After an extended flirtation with using imperative programming frameworks such as Map-Reduce and NoSQL, many people are returning back to declarative languages like SQL, where the language compiler & runtime are free to make most of the data movement decisions for the programmer. Another way to think about a SQL compiler is that it includes an "algorithm picker" and the runtime includes libraries of useful algorithm implementations (which contain the data movement specifications). This talk will discuss the needs and opportunities for expanding the domain of algorithm-picking languages like SQL. Doing so will require integration with managed-language runtime compilers (e.g. Java or Javascript compilers) that are integrated with the SQL compiler not just to provide efficiency gains during query execution, but also to use managed language runtime profiling to help in algorithm selection as well as assembly-level compilation decisions.
Bio
Eric Sedlar
Eric Sedlar is Vice President and Technical Director of Oracle Labs
(formerly Sun Labs). This position entails figuring out how to
transfer research results from Labs research into Oracle products &
services, as well as setting overall technical direction for new
research projects in Oracle Labs. Eric manages over 160 fulltime
researchers working on over a dozen separate research areas.

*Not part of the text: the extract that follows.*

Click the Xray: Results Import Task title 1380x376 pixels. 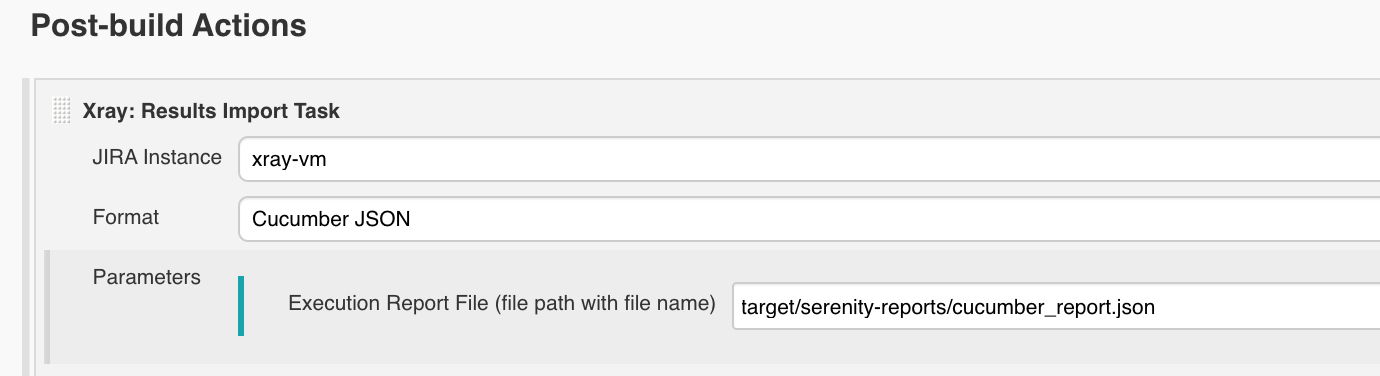pos(211,111)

Eric's own research interests are in domain-specific languages and acceleration of database operations both via new hardware and using JIT compilation.
Previously, he led the effort for XML-native storage inside Oracle, starting with Oracle 9iR2. Eric has held various architecture and development management positions at Oracle since starting there in 1990. He holds over 68 patents, and has served on standards organizations for Oracle in the W3C and IETF. He co-authored the Best Paper at SIGMOD 2010 on architecture-sensitive search trees.